Pam Carlton and Skippy, a nickname she received in camp because of her love for peanut butter. (Staten Island Advance/Pamela Silvestri)

“First there was that time in camp there was more than one Pam in my bunk,” recalled Pam Carlton of West Brighton. “So they had to distinguish between us. I like peanut butter. So they called me ‘Skippy.’ My mother was not happy. But it worked for the summer I was in camp.”

A retired EMS worker, Pam Carlton said, “On the ambulance, we used to have to carry 2-Pam which is used for organophosphate poisoning. So they would sometimes call me 2-Pam. Everyone had a nickname on the ambulance. Another one of mine was ‘Spam-inator.’”

Yeah, I got the SPAM thing, too.

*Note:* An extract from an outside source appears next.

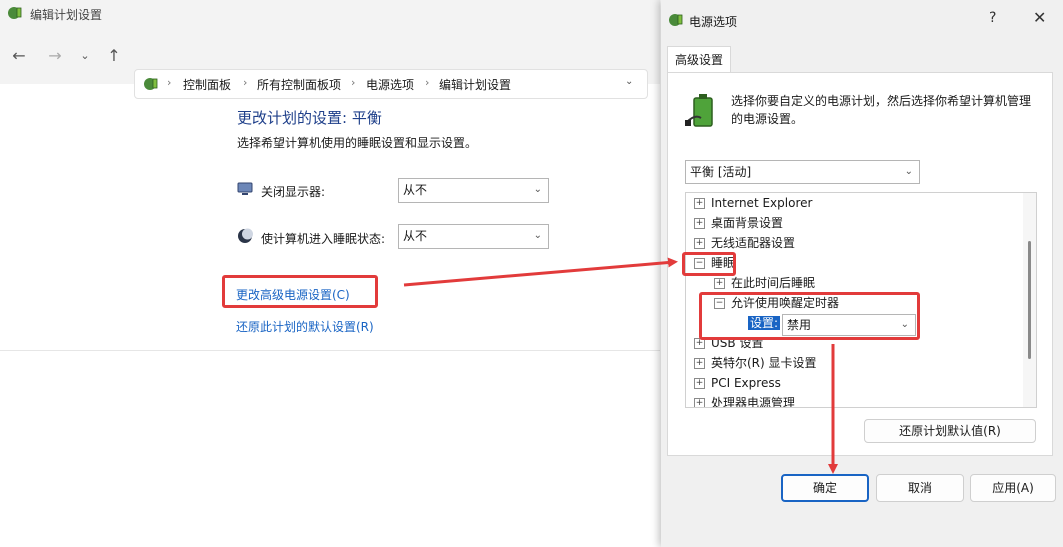 The height and width of the screenshot is (547, 1063). Describe the element at coordinates (764, 363) in the screenshot. I see `tree-item-label: 英特尔(R) 显卡设置` at that location.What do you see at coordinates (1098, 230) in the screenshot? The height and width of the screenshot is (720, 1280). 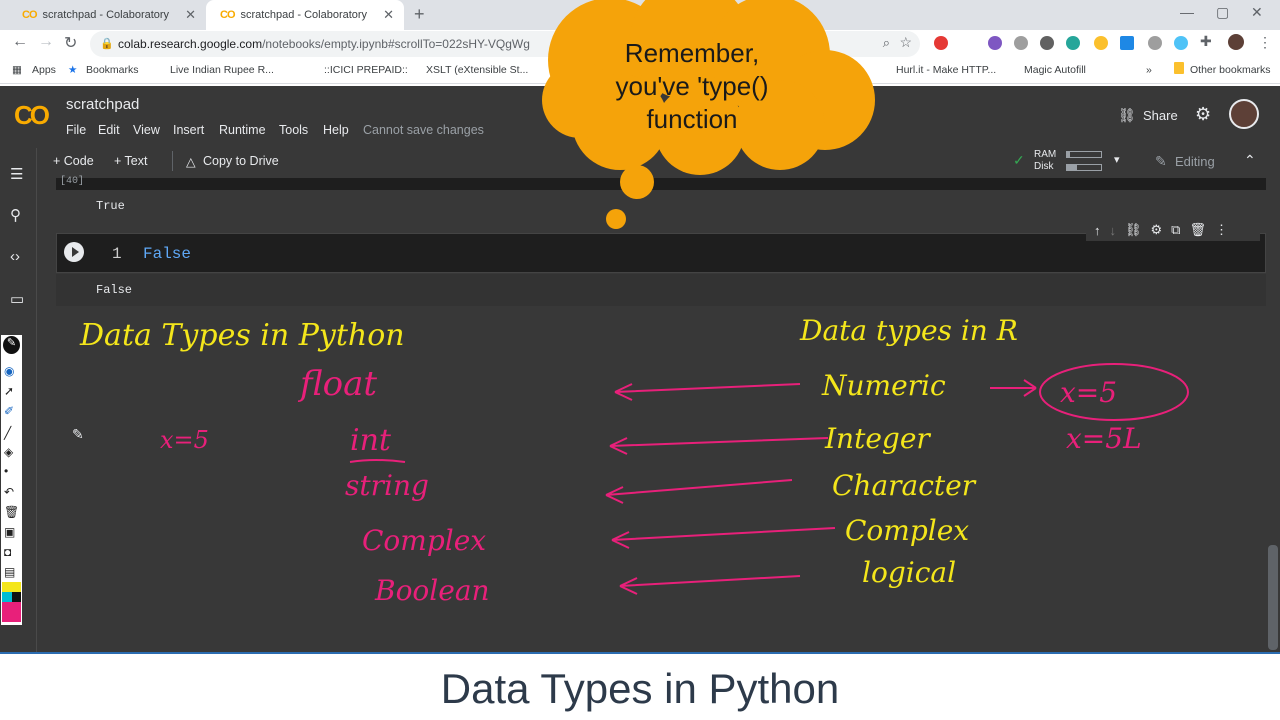 I see `move-up-icon: ↑` at bounding box center [1098, 230].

But Pam Carlton did not earn such a meaty label until adulthood.

She reflected on the war-time protein and said, “I never really was called ‘SPAM’ because my Dad served in Korea and he vowed it would never be on our lips.”

As a lifelong Pam-Pam and an occasional Pam-a-lamma Ding Dong, people don’t always hear “Pamela” or “Pam” upon introductions. They hear “Ann” or “Fran” or some rhyming derivation of the shortened name. So I just go with it and say, “It’s Pam...like the cooking spray.” And that sometimes gets a laugh.

My name originally was supposed to be Pasqualina which means “little Easter” in Italian. That was my Dad’s suggestion. But my Mom — the one who signed the birth certificate — was not having that. So here I am: Pam I am.